On Page 6 of the broadsheet, there’s a story entitled, ‘15 million Tanzanians to get free health insurance’, and therein, the scribbler purports to report on what an MP said in regard to universal health care (UHI):

“This…calls for the government to borrow a leaf from other countries that are implementing the universal health insurance ON THE GLOBE.”

We’ve a case here of useless information being delivered to readers. If you’re taking of other countries implementing UHI, do you have to tell your readers that the implementation taking place “on the globe”? Eh, so that they don’t assume that’s happening in Planet Mars?

Our colleague serves his readers a further dose of useless information when writes in Leg 4:

“Data indicates that by 2021, out of about 60 million Tanzanians, only 15 PER CENT of them were covered, which means, out of EVERY 100 Tanzanians, ONLY 15 are covered.”

Our readers are not dunces! We’ve no business explaining to them that when we say 15 per cent of Tanzanians, we mean 15 out of 100 Tanzanians. No siree!

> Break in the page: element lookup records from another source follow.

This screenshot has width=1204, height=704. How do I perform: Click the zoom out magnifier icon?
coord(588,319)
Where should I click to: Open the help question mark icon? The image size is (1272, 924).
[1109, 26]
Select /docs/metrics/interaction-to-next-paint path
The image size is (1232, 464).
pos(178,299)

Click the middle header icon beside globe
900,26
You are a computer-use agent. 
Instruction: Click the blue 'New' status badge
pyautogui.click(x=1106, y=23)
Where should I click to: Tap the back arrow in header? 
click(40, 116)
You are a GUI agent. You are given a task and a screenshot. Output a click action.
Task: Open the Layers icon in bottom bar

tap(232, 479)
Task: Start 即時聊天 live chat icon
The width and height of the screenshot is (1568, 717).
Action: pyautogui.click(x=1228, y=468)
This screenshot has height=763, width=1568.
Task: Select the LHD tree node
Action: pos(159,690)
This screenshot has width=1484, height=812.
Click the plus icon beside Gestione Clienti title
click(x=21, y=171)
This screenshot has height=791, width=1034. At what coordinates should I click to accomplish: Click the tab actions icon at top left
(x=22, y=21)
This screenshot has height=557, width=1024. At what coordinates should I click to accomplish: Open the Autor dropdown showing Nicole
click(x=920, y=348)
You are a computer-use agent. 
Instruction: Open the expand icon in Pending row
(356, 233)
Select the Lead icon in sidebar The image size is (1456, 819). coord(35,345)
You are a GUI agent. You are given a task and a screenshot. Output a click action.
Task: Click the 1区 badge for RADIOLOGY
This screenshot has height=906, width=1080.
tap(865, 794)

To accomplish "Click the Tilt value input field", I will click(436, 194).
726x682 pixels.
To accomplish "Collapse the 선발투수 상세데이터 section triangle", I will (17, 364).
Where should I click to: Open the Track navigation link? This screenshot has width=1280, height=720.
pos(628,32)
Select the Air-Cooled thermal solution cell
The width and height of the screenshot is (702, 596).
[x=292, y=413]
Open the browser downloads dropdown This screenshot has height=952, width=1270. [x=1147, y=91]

Bongo’s huge and colourful broadsheet of Saturday, November 5 ran a story on Page 6 entitled,

‘WaterAid donates 5m/- worth health equipment…’, in which the scribbler purports to report what a senior regional medic said:

“He said despite the fact that Tanzania has no Ebola cases, there IS NEED to put strategies to ensure the disease does not enter the country.”

There is need? Nope; we say there IS A NEED…

Ah, this treacherous language called English!